Pierre Lemaitre – Spiegel unseres Schmerzes / Miroir de nos peine

  • Klappentext/Verlagstext
    Das große Finale der Romantrilogie von Goncourt- Preisträger Pierre Lemaitre Im April 1940 glaubt in Frankreich niemand mehr an den Krieg, weder die Soldaten in ihren Bunkern noch die Pariser in ihren Cafés, und erst recht nicht Lehrerin Louise Belmont. Fast wird es gemütlich – bis die deutsche Wehrmacht durch die Ardennen vorrückt und Louises Leben völlig aus den Fugen gerät. Pierre Lemaitre erweckt mit Louise Belmont eine außergewöhnliche Heldin zum Leben und erschafft ein unvergleichliches Panorama jener Zeit. In Frankreich scheint die Zeit stillzustehen. Schon im September 1939 haben Frankreich und Großbritannien dem Deutschen Reich den Krieg erklärt, doch seitdem: nichts. Während sich an der Maginotlinie die feindlichen Truppen gegenseitig belauern, geht für die Bewohner von Paris der Alltag weiter. Man sitzt im Café, plaudert und spekuliert über die Zukunft. So auch bei Monsieur Jules, dem Restaurant in Montmartre, in dem die Lehrerin Louise an den Wochenenden kellnert. Doch dann überschlagen sich die Ereignisse: Louise wird mit einer unliebsamen Enthüllung konfrontiert, die ihr Leben auf den Kopf stellt, während der junge Soldat Gabriel mit den Konsequenzen einer überraschenden Beförderung zu kämpfen hat.
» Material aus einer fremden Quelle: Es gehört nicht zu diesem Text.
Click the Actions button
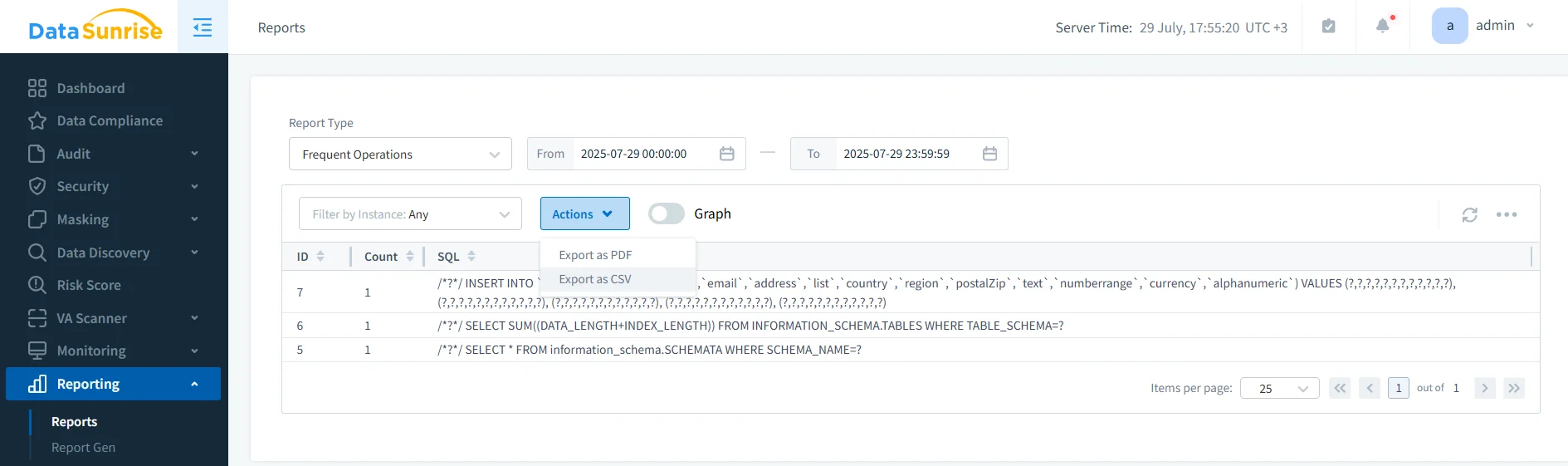Image resolution: width=1568 pixels, height=466 pixels. (x=584, y=214)
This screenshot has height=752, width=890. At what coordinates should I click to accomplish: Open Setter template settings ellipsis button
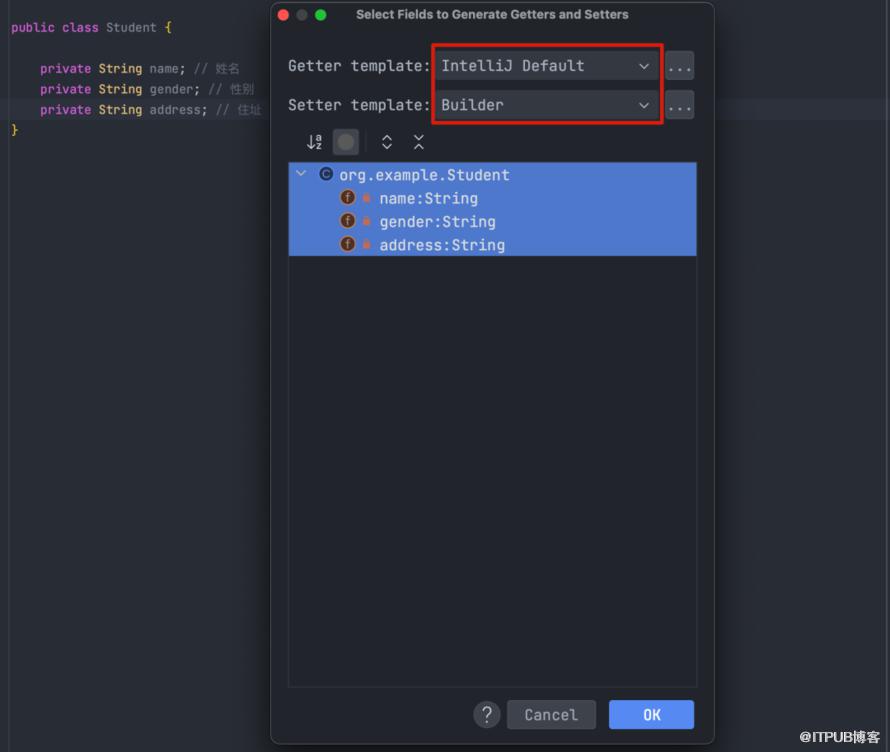(680, 105)
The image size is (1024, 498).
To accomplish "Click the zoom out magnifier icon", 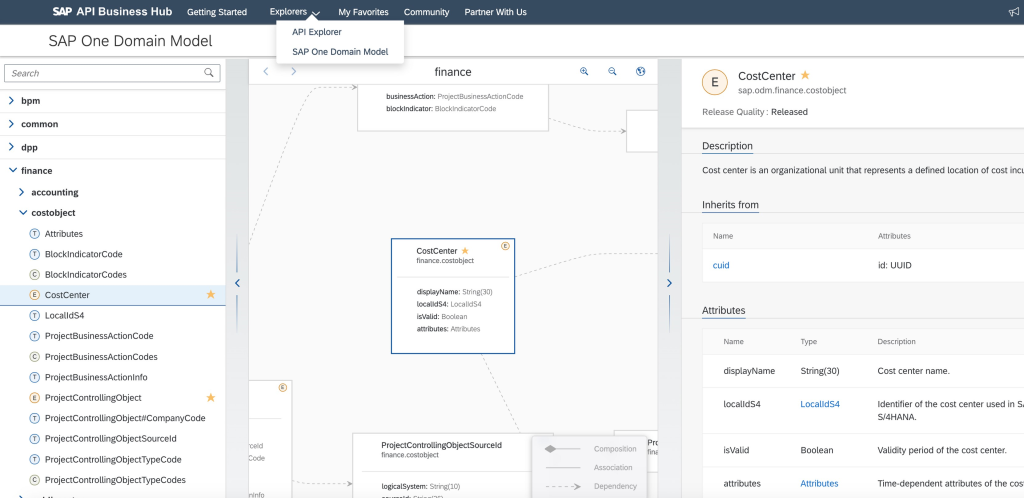I will click(x=613, y=72).
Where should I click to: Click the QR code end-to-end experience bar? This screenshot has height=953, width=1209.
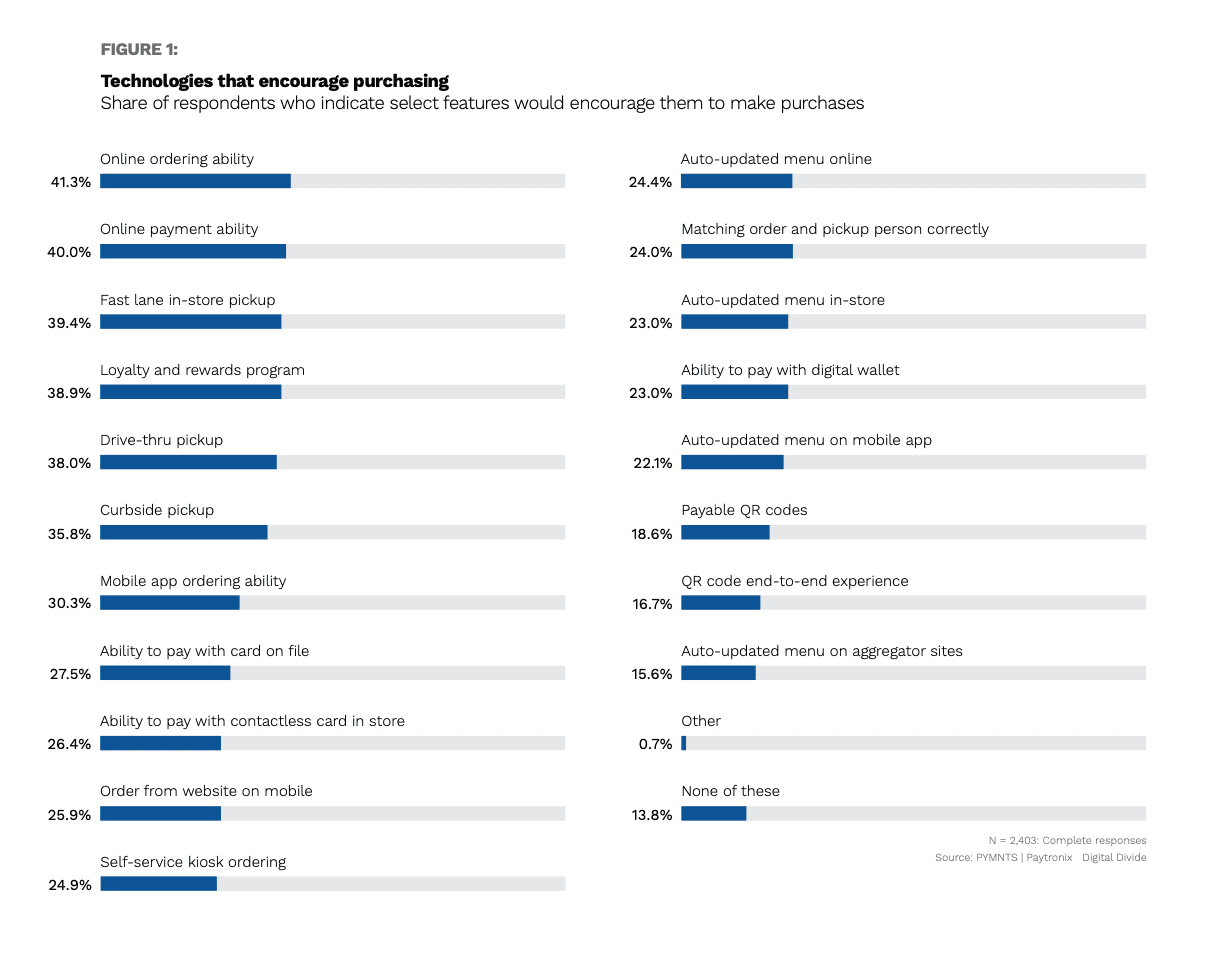(721, 603)
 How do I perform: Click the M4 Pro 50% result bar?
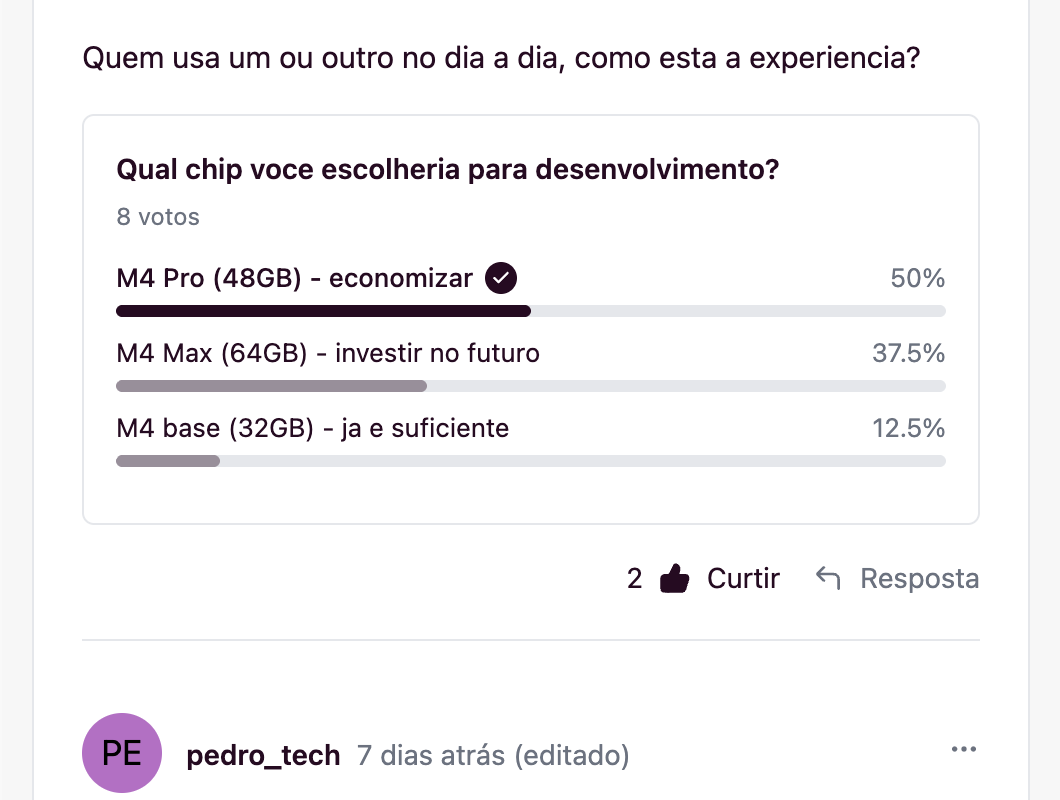pyautogui.click(x=530, y=311)
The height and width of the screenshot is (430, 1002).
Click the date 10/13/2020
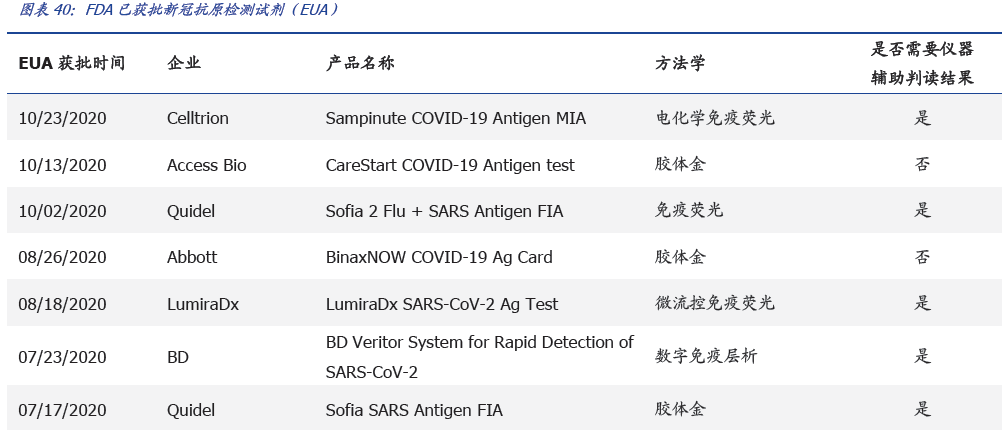62,165
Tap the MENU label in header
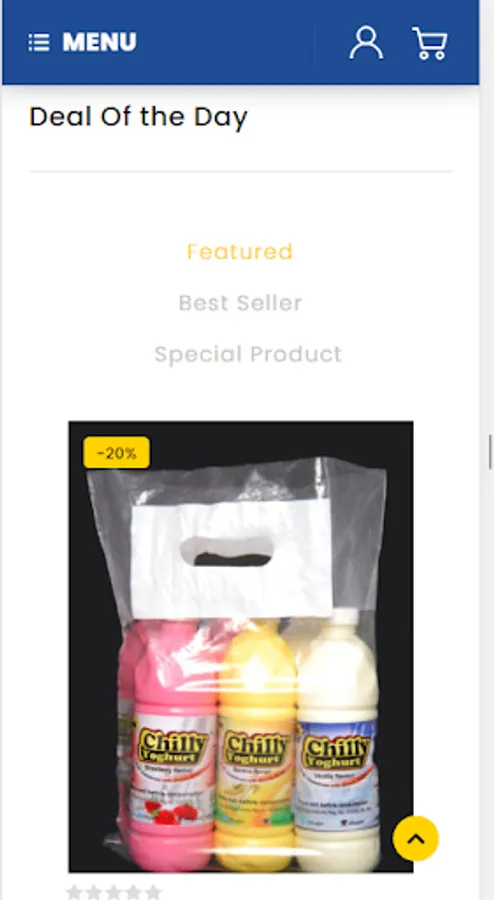 pyautogui.click(x=99, y=42)
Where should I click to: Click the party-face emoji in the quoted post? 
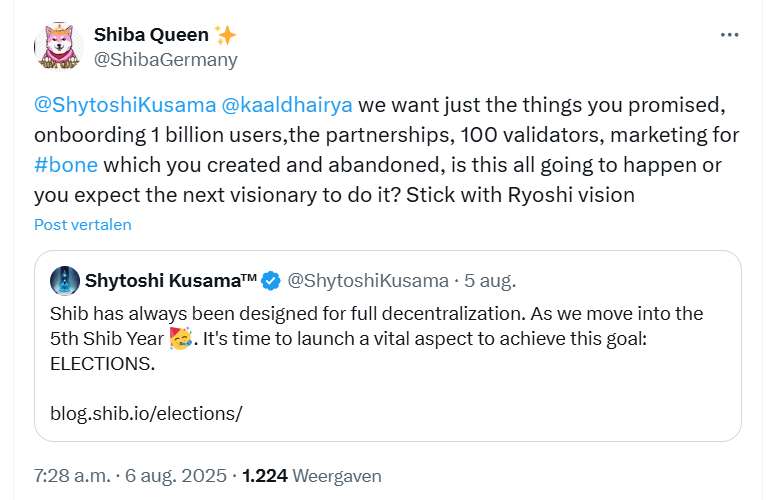point(181,338)
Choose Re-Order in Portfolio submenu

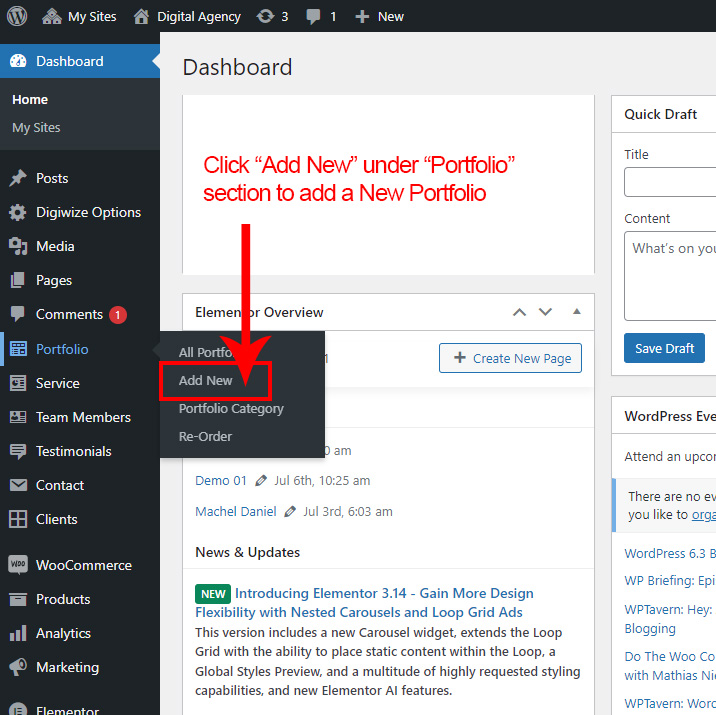pos(205,437)
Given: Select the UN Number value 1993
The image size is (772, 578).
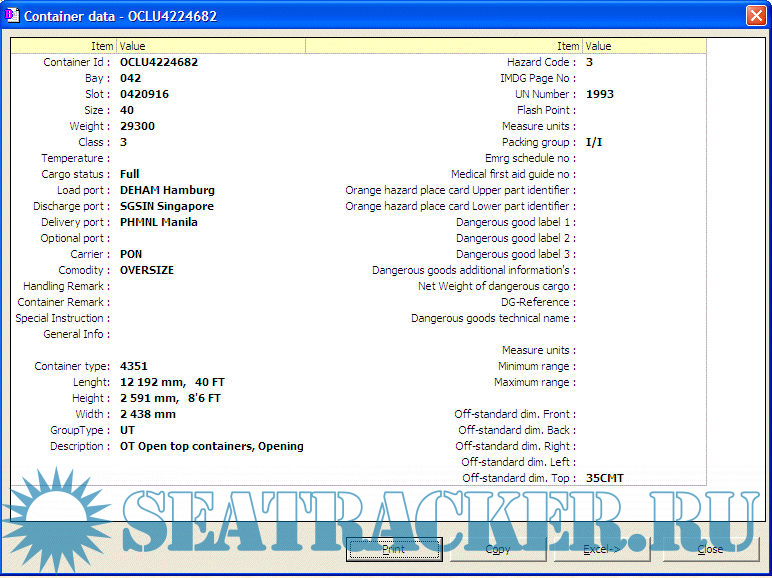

Überrumpelt wird auch der Rest Frankreichs – und zwar von der deutschen Wehrmacht, die die Maginotlinie durchbrochen hat und Kurs auf Paris nimmt. Dann bricht Chaos aus, und nichts ist mehr so, wie es einmal war ...


    Der Autor
    Pierre Lemaitre, 1951 in Paris geboren, ist Autor mehrerer preisgekrönter Romane und Kriminalromane. Sein 2014 erschienenes Buch, »Wir sehen uns dort oben«, wurde mit dem wichtigsten französischen Literaturpreis, dem Prix Goncourt, ausgezeichnet.


    Inhalt
    Mehreren Schicksalssträngen folgt Lemaitre im Abschlussband seiner Trilogie. Louise arbeitet in der Woche als Lehrerin und bedient seit ihrer Jugend samstags im La petite Bohème des Monsieur Jules im Pariser Montmartre, wo sich regelmäßig als Stammgast Doktor Thirion einfindet. Monsieur Jules und Louise arbeiten als eingeschworenes Team zusammen, das Restaurant ist ohne sie so wenig vorstellbar wie der Patron und seine Aushilfe ohne einander. Louise erinnert sich noch an den kriegsversehrten Édouard, der im zweiten Band der Trilogie untertauchen musste, weil er mit einem Kumpel einen gigantischen Betrug mit Kriegerdenkmälern aufgezogen hatte. Von dem Moment an, auf den der Doktor nur gewartet zu haben scheint, um sich vor Louises Augen zu erschießen, entwickelt sich ein komplexes Familiendrama, das einen Bogen schlagen wird zu Louises Bruder Raoul, der an der Maginot-Linie als Elektriker bei den Pionieren eingesetzt ist. Raoul, der als König aller Schieber, Spieler und Kriegsgewinnler die gesamte Versorgung der Truppe zu kontrollieren scheint, teilt sich die Stube mit dem Mathematiklehrer Gabriel, dessen Dienstgrad: Fernmelder. Raoul lebt mehr als üppig davon, dass ohne Schnürbänder in den Stiefeln und ohne Prostitution keine Kriege zu führen sind. Beide Männer scheinen an der Front eine ruhige Kugel zu schieben, während ihre Altersgenossen ihr Leben riskieren. In Rouen ist derweil Rechtsanwalt Desiré Migault, frisch aus Paris eingetroffen, in einem Sensationsprozess aktiv. Als der Gerichtspräsident im Verzeichnis der Pariser Anwaltskammer keinen Migault finden kann, scheint dessen raffiniert ziselierte Identität zu Staub zu zerfallen.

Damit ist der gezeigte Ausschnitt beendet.